▶ [Problem to work on]:
The data should be restated word for word, in full.

Input Block Start

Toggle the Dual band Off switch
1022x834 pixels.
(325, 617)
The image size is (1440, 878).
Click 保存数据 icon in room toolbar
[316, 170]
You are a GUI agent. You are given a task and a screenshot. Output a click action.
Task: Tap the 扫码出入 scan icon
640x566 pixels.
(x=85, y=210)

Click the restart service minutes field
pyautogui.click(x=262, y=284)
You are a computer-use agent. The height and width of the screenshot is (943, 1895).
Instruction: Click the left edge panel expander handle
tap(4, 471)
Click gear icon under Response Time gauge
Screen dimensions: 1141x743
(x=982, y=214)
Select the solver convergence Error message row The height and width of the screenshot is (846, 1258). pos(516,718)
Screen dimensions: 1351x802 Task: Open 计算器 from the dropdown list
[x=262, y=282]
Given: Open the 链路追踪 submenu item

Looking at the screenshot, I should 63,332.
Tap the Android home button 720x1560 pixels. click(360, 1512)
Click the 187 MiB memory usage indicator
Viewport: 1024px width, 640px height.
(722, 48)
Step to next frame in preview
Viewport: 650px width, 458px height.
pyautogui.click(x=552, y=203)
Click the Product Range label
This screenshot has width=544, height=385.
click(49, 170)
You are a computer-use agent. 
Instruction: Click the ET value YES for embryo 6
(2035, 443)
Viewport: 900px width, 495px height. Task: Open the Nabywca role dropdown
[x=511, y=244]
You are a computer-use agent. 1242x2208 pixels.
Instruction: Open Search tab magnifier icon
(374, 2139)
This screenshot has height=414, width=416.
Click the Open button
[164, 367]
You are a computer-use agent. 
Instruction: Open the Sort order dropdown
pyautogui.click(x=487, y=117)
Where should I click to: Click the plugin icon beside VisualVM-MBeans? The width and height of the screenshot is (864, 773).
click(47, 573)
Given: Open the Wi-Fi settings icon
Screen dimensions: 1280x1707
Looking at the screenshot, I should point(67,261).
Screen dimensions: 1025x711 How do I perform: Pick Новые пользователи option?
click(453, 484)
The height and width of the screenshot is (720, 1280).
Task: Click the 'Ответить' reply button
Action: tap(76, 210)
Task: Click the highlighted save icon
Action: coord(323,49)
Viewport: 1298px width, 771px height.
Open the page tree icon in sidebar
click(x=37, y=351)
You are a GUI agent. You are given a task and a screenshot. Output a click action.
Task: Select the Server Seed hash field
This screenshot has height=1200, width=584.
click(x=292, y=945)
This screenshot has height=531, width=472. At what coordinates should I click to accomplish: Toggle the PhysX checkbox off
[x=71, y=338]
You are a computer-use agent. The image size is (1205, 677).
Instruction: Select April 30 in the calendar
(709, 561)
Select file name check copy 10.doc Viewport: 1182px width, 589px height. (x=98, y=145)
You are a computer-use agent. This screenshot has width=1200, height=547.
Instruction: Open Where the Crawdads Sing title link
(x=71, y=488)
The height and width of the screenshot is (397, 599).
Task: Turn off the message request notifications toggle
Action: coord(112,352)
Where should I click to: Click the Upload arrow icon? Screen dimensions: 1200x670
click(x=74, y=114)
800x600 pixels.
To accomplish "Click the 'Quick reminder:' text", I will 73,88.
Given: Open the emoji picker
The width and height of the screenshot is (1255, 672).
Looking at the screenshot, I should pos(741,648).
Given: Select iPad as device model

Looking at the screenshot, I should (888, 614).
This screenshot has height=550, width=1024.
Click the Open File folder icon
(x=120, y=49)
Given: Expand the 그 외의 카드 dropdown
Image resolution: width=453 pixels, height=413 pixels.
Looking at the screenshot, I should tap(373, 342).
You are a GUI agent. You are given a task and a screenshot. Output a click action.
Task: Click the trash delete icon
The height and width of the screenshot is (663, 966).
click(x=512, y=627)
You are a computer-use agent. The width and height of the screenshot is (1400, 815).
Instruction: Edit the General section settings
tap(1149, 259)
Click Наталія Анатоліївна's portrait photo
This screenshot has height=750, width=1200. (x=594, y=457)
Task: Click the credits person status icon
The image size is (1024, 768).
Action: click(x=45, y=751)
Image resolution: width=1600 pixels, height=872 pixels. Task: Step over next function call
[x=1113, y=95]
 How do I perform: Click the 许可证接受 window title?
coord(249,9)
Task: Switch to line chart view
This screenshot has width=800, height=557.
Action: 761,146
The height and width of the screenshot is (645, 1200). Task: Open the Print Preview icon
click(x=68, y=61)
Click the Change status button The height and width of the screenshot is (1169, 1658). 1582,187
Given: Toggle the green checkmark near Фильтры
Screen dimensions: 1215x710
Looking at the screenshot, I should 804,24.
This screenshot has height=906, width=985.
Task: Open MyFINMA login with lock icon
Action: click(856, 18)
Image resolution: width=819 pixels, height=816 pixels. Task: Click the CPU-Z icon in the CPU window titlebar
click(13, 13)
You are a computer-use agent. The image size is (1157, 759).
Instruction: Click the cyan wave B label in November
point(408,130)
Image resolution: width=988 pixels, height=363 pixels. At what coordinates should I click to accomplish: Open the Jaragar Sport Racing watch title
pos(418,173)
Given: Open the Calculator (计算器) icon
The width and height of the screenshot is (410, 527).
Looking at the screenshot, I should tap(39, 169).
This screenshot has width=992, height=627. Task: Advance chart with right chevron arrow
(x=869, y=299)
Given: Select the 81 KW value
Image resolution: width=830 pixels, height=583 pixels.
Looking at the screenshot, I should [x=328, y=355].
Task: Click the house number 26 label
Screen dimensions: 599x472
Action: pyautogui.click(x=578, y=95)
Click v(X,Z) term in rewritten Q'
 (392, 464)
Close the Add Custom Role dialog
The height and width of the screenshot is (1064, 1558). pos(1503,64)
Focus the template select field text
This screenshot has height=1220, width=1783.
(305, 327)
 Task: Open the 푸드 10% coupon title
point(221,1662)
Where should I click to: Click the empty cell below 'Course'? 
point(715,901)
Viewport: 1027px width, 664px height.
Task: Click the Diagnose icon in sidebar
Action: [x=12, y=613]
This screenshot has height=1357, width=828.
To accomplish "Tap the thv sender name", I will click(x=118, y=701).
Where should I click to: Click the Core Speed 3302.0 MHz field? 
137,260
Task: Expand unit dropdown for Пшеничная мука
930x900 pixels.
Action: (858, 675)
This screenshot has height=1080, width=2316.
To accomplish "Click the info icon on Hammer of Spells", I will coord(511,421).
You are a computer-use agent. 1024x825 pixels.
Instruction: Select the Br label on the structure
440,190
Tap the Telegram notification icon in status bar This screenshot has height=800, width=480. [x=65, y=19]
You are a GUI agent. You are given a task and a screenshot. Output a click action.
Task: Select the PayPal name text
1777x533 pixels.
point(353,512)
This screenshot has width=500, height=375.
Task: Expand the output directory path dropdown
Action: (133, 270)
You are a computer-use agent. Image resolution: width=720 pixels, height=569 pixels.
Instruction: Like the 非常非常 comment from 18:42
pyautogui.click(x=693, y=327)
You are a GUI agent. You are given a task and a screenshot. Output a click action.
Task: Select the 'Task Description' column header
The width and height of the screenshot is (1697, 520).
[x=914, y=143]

Input Block End

▶ [Problem solution]:
Toggle the Dual band Off switch
1022x834 pixels.
(325, 617)
The image size is (1440, 878).
Click 保存数据 icon in room toolbar
[316, 170]
You are a GUI agent. You are given a task and a screenshot. Output a click action.
Task: Tap the 扫码出入 scan icon
640x566 pixels.
(x=85, y=210)

Click the restart service minutes field
pyautogui.click(x=262, y=284)
You are a computer-use agent. The height and width of the screenshot is (943, 1895).
Instruction: Click the left edge panel expander handle
tap(4, 471)
Click gear icon under Response Time gauge
Screen dimensions: 1141x743
(x=982, y=214)
Select the solver convergence Error message row The height and width of the screenshot is (846, 1258). pos(516,718)
Screen dimensions: 1351x802 Task: Open 计算器 from the dropdown list
[x=262, y=282]
Given: Open the 链路追踪 submenu item

Looking at the screenshot, I should 63,332.
Tap the Android home button 720x1560 pixels. click(360, 1512)
Click the 187 MiB memory usage indicator
Viewport: 1024px width, 640px height.
(722, 48)
Step to next frame in preview
Viewport: 650px width, 458px height.
pyautogui.click(x=552, y=203)
Click the Product Range label
This screenshot has width=544, height=385.
click(49, 170)
You are a computer-use agent. 
Instruction: Click the ET value YES for embryo 6
(2035, 443)
Viewport: 900px width, 495px height. Task: Open the Nabywca role dropdown
[x=511, y=244]
You are a computer-use agent. 1242x2208 pixels.
Instruction: Open Search tab magnifier icon
(374, 2139)
This screenshot has height=414, width=416.
Click the Open button
[164, 367]
You are a computer-use agent. 
Instruction: Open the Sort order dropdown
pyautogui.click(x=487, y=117)
Where should I click to: Click the plugin icon beside VisualVM-MBeans? The width and height of the screenshot is (864, 773).
click(47, 573)
Given: Open the Wi-Fi settings icon
Screen dimensions: 1280x1707
Looking at the screenshot, I should point(67,261).
Screen dimensions: 1025x711 How do I perform: Pick Новые пользователи option?
click(453, 484)
The height and width of the screenshot is (720, 1280).
Task: Click the 'Ответить' reply button
Action: tap(76, 210)
Task: Click the highlighted save icon
Action: coord(323,49)
Viewport: 1298px width, 771px height.
Open the page tree icon in sidebar
click(x=37, y=351)
You are a GUI agent. You are given a task and a screenshot. Output a click action.
Task: Select the Server Seed hash field
This screenshot has height=1200, width=584.
click(x=292, y=945)
This screenshot has height=531, width=472. At what coordinates should I click to accomplish: Toggle the PhysX checkbox off
[x=71, y=338]
You are a computer-use agent. The image size is (1205, 677).
Instruction: Select April 30 in the calendar
(709, 561)
Select file name check copy 10.doc Viewport: 1182px width, 589px height. (x=98, y=145)
You are a computer-use agent. This screenshot has width=1200, height=547.
Instruction: Open Where the Crawdads Sing title link
(x=71, y=488)
The height and width of the screenshot is (397, 599).
Task: Turn off the message request notifications toggle
Action: coord(112,352)
Where should I click to: Click the Upload arrow icon? Screen dimensions: 1200x670
click(x=74, y=114)
800x600 pixels.
To accomplish "Click the 'Quick reminder:' text", I will 73,88.
Given: Open the emoji picker
The width and height of the screenshot is (1255, 672).
Looking at the screenshot, I should pos(741,648).
Given: Select iPad as device model

Looking at the screenshot, I should (888, 614).
This screenshot has height=550, width=1024.
Click the Open File folder icon
(x=120, y=49)
Given: Expand the 그 외의 카드 dropdown
Image resolution: width=453 pixels, height=413 pixels.
Looking at the screenshot, I should tap(373, 342).
You are a GUI agent. You are given a task and a screenshot. Output a click action.
Task: Click the trash delete icon
The height and width of the screenshot is (663, 966).
click(x=512, y=627)
You are a computer-use agent. The width and height of the screenshot is (1400, 815).
Instruction: Edit the General section settings
tap(1149, 259)
Click Наталія Анатоліївна's portrait photo
This screenshot has height=750, width=1200. (x=594, y=457)
Task: Click the credits person status icon
The image size is (1024, 768).
Action: click(x=45, y=751)
Image resolution: width=1600 pixels, height=872 pixels. Task: Step over next function call
[x=1113, y=95]
 How do I perform: Click the 许可证接受 window title?
coord(249,9)
Task: Switch to line chart view
This screenshot has width=800, height=557.
Action: 761,146
The height and width of the screenshot is (645, 1200). Task: Open the Print Preview icon
click(x=68, y=61)
Click the Change status button The height and width of the screenshot is (1169, 1658). 1582,187
Given: Toggle the green checkmark near Фильтры
Screen dimensions: 1215x710
Looking at the screenshot, I should 804,24.
This screenshot has height=906, width=985.
Task: Open MyFINMA login with lock icon
Action: click(856, 18)
Image resolution: width=819 pixels, height=816 pixels. Task: Click the CPU-Z icon in the CPU window titlebar
click(13, 13)
You are a computer-use agent. The image size is (1157, 759).
Instruction: Click the cyan wave B label in November
point(408,130)
Image resolution: width=988 pixels, height=363 pixels. At what coordinates should I click to accomplish: Open the Jaragar Sport Racing watch title
pos(418,173)
Given: Open the Calculator (计算器) icon
The width and height of the screenshot is (410, 527).
Looking at the screenshot, I should tap(39, 169).
This screenshot has width=992, height=627. Task: Advance chart with right chevron arrow
(x=869, y=299)
Given: Select the 81 KW value
Image resolution: width=830 pixels, height=583 pixels.
Looking at the screenshot, I should [x=328, y=355].
Task: Click the house number 26 label
Screen dimensions: 599x472
Action: pyautogui.click(x=578, y=95)
Click v(X,Z) term in rewritten Q'
 (392, 464)
Close the Add Custom Role dialog
The height and width of the screenshot is (1064, 1558). pos(1503,64)
Focus the template select field text
This screenshot has height=1220, width=1783.
(305, 327)
 Task: Open the 푸드 10% coupon title
point(221,1662)
Where should I click to: Click the empty cell below 'Course'? 
point(715,901)
Viewport: 1027px width, 664px height.
Task: Click the Diagnose icon in sidebar
Action: [x=12, y=613]
This screenshot has height=1357, width=828.
To accomplish "Tap the thv sender name", I will click(x=118, y=701).
Where should I click to: Click the Core Speed 3302.0 MHz field? 
137,260
Task: Expand unit dropdown for Пшеничная мука
930x900 pixels.
Action: (858, 675)
This screenshot has height=1080, width=2316.
To accomplish "Click the info icon on Hammer of Spells", I will coord(511,421).
You are a computer-use agent. 1024x825 pixels.
Instruction: Select the Br label on the structure
440,190
Tap the Telegram notification icon in status bar This screenshot has height=800, width=480. [x=65, y=19]
You are a GUI agent. You are given a task and a screenshot. Output a click action.
Task: Select the PayPal name text
1777x533 pixels.
point(353,512)
This screenshot has width=500, height=375.
Task: Expand the output directory path dropdown
Action: (133, 270)
You are a computer-use agent. Image resolution: width=720 pixels, height=569 pixels.
Instruction: Like the 非常非常 comment from 18:42
pyautogui.click(x=693, y=327)
You are a GUI agent. You are given a task and a screenshot. Output a click action.
Task: Select the 'Task Description' column header
The width and height of the screenshot is (1697, 520).
[x=914, y=143]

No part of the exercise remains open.